Task to carry out:
The records below are to be transcribed exactly as they appear.
▶
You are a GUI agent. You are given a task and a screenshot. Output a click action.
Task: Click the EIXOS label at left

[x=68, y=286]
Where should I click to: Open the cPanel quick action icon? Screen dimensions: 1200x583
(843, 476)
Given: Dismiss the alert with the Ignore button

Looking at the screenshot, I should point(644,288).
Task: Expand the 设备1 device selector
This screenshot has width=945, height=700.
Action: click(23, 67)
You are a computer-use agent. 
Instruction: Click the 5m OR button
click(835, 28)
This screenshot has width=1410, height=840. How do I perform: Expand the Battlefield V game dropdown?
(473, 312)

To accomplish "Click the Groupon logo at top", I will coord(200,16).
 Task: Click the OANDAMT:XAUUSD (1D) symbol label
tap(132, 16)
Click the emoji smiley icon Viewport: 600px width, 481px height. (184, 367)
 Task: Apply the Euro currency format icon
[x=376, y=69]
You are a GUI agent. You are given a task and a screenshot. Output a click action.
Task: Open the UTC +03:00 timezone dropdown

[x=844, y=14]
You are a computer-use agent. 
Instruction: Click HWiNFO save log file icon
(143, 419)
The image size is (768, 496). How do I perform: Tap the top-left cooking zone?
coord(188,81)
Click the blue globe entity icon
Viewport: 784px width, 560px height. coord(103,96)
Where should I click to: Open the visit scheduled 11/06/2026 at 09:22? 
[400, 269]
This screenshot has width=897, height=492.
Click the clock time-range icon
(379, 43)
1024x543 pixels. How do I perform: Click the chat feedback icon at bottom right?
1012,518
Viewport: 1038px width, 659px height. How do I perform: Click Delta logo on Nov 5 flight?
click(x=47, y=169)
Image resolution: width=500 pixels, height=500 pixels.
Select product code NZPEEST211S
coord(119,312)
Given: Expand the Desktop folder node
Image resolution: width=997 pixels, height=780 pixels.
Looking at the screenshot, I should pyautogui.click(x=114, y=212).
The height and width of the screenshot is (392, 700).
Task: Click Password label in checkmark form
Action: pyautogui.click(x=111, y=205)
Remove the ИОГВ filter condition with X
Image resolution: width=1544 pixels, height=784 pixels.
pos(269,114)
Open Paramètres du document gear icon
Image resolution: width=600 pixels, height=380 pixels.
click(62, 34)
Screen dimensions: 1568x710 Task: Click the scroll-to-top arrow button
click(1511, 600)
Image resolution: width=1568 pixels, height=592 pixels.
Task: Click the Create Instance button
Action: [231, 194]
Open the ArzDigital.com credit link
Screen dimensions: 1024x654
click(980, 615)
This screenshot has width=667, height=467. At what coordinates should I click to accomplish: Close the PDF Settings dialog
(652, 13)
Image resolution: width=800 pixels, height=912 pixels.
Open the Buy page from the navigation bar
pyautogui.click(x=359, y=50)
◀
Answer to this problem:
You are a GUI agent. You are given a task and a screenshot. Output a click action.
Task: Click the EIXOS label at left

[x=68, y=286]
Where should I click to: Open the cPanel quick action icon? Screen dimensions: 1200x583
(843, 476)
Given: Dismiss the alert with the Ignore button

Looking at the screenshot, I should point(644,288).
Task: Expand the 设备1 device selector
This screenshot has width=945, height=700.
Action: click(23, 67)
You are a computer-use agent. 
Instruction: Click the 5m OR button
click(835, 28)
This screenshot has width=1410, height=840. How do I perform: Expand the Battlefield V game dropdown?
(473, 312)

To accomplish "Click the Groupon logo at top", I will coord(200,16).
 Task: Click the OANDAMT:XAUUSD (1D) symbol label
tap(132, 16)
Click the emoji smiley icon Viewport: 600px width, 481px height. (184, 367)
 Task: Apply the Euro currency format icon
[x=376, y=69]
You are a GUI agent. You are given a task and a screenshot. Output a click action.
Task: Open the UTC +03:00 timezone dropdown

[x=844, y=14]
You are a computer-use agent. 
Instruction: Click HWiNFO save log file icon
(143, 419)
The image size is (768, 496). How do I perform: Tap the top-left cooking zone?
coord(188,81)
Click the blue globe entity icon
Viewport: 784px width, 560px height. coord(103,96)
Where should I click to: Open the visit scheduled 11/06/2026 at 09:22? 
[400, 269]
This screenshot has width=897, height=492.
Click the clock time-range icon
(379, 43)
1024x543 pixels. How do I perform: Click the chat feedback icon at bottom right?
1012,518
Viewport: 1038px width, 659px height. How do I perform: Click Delta logo on Nov 5 flight?
click(x=47, y=169)
Image resolution: width=500 pixels, height=500 pixels.
Select product code NZPEEST211S
coord(119,312)
Given: Expand the Desktop folder node
Image resolution: width=997 pixels, height=780 pixels.
Looking at the screenshot, I should pyautogui.click(x=114, y=212).
The height and width of the screenshot is (392, 700).
Task: Click Password label in checkmark form
Action: pyautogui.click(x=111, y=205)
Remove the ИОГВ filter condition with X
Image resolution: width=1544 pixels, height=784 pixels.
pos(269,114)
Open Paramètres du document gear icon
Image resolution: width=600 pixels, height=380 pixels.
click(62, 34)
Screen dimensions: 1568x710 Task: Click the scroll-to-top arrow button
click(1511, 600)
Image resolution: width=1568 pixels, height=592 pixels.
Task: Click the Create Instance button
Action: [231, 194]
Open the ArzDigital.com credit link
Screen dimensions: 1024x654
click(980, 615)
This screenshot has width=667, height=467. At what coordinates should I click to accomplish: Close the PDF Settings dialog
(652, 13)
Image resolution: width=800 pixels, height=912 pixels.
Open the Buy page from the navigation bar
pyautogui.click(x=359, y=50)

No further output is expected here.